**Task directions**
Set down exactly the lines in the records below that run from the line with "Click the Up one level folder icon" to the line with "Click the Сумма money bag icon", inclusive, and nothing more.

Records from a dataset:
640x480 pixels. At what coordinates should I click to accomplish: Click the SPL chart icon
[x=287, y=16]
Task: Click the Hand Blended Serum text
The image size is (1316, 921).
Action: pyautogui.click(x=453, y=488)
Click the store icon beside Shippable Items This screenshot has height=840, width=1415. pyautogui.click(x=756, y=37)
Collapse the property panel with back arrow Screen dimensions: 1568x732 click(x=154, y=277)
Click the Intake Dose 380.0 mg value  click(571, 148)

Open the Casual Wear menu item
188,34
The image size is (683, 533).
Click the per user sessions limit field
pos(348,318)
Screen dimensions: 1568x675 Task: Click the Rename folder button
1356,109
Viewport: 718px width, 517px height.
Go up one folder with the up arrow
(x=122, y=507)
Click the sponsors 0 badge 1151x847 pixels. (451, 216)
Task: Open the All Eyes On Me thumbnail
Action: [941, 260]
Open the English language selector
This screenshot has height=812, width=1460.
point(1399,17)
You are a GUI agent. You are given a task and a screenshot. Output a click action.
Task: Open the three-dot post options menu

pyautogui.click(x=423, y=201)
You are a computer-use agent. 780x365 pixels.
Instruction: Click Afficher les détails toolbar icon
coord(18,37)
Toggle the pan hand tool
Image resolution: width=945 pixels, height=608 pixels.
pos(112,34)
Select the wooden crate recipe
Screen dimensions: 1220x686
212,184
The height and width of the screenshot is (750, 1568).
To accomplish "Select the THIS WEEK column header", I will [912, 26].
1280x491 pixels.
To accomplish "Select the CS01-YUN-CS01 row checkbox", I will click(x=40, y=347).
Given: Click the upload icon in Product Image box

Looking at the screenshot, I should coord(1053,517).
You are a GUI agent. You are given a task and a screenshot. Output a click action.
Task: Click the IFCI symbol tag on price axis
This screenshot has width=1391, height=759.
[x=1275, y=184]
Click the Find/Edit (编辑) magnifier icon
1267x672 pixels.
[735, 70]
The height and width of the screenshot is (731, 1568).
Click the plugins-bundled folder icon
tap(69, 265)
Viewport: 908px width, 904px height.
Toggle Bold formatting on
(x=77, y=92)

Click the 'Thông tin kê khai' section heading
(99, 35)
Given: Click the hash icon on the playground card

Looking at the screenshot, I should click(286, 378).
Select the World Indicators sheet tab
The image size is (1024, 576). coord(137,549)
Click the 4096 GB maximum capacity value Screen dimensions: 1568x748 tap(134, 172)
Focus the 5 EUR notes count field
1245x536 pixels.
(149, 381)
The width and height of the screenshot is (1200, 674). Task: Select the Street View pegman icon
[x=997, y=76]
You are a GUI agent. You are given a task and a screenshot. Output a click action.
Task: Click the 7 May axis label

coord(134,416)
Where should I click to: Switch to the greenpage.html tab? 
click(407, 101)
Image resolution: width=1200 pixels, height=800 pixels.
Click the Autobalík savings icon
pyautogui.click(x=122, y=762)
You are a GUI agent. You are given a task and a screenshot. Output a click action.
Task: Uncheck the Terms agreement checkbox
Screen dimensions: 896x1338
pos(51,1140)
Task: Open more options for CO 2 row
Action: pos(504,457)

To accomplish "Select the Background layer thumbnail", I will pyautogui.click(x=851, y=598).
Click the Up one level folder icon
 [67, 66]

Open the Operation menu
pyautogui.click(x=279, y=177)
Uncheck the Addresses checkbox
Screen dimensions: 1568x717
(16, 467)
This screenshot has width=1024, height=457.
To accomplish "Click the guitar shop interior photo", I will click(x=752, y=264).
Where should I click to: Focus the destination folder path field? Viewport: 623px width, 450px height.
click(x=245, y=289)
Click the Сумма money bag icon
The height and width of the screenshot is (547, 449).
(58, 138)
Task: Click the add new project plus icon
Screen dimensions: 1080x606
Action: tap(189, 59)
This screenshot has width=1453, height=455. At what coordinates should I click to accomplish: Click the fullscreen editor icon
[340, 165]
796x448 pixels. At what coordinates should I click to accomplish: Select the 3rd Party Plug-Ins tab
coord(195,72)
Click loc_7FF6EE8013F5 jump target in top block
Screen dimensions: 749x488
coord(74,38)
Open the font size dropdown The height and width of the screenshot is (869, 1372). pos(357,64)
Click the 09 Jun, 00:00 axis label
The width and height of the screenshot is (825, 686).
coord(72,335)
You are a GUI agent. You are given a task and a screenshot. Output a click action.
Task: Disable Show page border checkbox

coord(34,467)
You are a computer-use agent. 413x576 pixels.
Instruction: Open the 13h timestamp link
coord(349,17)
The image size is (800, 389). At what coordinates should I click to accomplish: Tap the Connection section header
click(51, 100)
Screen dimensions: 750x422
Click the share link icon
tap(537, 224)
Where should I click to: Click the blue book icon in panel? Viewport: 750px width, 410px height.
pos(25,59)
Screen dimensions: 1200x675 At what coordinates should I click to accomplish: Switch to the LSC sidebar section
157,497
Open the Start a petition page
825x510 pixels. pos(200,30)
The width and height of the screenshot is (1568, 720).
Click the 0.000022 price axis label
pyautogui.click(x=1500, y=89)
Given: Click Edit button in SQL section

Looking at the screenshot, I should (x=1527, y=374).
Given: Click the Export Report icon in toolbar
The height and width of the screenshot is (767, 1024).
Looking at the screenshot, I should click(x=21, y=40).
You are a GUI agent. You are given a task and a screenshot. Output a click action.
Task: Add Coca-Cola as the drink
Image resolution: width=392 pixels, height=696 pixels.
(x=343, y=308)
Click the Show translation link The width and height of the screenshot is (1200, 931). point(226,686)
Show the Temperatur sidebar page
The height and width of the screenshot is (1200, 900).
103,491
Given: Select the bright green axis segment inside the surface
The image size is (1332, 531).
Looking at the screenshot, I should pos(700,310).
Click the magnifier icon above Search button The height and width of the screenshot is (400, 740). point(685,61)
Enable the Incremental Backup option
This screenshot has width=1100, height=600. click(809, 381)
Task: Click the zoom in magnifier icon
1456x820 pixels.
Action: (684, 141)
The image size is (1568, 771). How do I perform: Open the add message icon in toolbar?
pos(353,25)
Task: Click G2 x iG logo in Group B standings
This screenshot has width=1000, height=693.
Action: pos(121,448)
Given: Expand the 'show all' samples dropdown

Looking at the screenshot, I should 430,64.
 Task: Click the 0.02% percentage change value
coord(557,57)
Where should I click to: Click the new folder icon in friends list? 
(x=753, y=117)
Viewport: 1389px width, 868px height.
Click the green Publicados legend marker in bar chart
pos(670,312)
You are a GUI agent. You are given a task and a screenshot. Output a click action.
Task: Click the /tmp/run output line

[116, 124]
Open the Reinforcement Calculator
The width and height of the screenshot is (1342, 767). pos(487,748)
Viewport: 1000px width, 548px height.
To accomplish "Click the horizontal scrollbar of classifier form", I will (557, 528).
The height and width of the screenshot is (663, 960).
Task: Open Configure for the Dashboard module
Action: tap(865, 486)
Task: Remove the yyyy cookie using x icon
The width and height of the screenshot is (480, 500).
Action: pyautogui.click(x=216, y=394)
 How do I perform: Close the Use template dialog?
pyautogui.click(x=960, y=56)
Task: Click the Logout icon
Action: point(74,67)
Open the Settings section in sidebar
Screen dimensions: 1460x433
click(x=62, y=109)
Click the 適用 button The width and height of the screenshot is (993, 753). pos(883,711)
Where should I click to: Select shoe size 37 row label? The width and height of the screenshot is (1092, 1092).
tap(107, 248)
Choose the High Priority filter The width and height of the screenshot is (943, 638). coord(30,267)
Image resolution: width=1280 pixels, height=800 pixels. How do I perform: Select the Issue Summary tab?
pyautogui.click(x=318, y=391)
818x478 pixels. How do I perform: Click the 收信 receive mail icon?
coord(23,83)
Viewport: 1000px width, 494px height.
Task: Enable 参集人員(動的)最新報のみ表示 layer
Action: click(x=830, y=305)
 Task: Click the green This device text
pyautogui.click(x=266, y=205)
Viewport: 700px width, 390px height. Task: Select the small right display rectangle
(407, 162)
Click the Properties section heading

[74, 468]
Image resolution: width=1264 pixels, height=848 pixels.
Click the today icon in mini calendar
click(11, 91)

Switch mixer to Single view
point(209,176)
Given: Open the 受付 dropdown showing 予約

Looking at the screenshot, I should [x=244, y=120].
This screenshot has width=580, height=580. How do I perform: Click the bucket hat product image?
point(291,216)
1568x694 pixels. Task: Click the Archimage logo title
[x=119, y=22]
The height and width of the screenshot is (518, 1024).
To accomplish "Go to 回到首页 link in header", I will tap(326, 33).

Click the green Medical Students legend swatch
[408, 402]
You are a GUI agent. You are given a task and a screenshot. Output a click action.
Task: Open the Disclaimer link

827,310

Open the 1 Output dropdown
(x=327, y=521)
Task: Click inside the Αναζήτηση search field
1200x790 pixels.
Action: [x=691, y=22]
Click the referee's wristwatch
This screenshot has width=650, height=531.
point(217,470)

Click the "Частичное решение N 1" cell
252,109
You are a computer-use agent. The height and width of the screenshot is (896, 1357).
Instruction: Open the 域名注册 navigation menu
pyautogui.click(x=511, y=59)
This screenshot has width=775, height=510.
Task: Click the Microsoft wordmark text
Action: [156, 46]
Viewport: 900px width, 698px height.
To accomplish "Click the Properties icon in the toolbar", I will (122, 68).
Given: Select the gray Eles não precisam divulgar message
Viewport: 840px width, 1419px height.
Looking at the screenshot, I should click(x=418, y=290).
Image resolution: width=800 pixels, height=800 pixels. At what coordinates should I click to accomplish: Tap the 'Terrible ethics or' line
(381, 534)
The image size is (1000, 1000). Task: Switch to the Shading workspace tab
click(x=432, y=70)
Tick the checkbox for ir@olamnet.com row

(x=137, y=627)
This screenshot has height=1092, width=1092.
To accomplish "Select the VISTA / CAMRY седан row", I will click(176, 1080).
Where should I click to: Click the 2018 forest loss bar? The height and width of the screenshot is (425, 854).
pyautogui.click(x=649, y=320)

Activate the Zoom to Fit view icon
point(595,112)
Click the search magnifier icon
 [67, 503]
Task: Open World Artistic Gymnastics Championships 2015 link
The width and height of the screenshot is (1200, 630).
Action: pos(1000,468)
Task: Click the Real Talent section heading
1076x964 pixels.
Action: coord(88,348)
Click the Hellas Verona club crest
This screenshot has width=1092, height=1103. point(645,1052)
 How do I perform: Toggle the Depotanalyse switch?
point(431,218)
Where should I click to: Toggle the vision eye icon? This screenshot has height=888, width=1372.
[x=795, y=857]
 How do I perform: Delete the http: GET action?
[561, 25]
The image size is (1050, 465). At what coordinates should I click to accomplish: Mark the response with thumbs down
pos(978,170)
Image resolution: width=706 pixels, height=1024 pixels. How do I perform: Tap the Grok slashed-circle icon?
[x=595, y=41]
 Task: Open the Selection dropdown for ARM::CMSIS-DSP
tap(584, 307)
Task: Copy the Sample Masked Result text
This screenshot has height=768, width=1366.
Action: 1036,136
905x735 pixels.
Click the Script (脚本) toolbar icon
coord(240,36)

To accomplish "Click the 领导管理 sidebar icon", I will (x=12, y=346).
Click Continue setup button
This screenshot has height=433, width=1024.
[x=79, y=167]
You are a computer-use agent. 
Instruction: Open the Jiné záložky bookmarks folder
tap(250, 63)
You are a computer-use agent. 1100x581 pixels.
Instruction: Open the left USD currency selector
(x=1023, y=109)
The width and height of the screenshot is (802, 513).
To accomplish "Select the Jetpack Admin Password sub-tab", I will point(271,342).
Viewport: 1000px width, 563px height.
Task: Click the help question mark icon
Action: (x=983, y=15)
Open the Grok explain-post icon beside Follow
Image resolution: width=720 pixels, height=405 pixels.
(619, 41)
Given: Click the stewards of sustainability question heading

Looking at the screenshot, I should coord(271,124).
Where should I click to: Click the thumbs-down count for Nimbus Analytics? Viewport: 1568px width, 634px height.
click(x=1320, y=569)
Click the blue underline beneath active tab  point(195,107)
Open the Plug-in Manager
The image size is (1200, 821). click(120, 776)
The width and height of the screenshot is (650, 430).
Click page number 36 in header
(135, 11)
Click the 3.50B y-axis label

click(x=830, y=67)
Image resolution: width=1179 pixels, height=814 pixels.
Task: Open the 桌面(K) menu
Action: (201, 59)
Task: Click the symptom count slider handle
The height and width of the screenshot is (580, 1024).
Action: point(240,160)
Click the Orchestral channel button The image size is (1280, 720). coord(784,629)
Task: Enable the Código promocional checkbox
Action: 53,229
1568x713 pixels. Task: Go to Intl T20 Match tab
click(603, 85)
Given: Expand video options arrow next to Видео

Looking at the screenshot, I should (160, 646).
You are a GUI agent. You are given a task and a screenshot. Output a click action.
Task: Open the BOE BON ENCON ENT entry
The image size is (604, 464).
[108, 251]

**Your solution**
Click the Up one level folder icon
 [67, 66]

Open the Operation menu
pyautogui.click(x=279, y=177)
Uncheck the Addresses checkbox
Screen dimensions: 1568x717
(16, 467)
This screenshot has width=1024, height=457.
To accomplish "Click the guitar shop interior photo", I will click(x=752, y=264).
Where should I click to: Focus the destination folder path field? Viewport: 623px width, 450px height.
click(x=245, y=289)
Click the Сумма money bag icon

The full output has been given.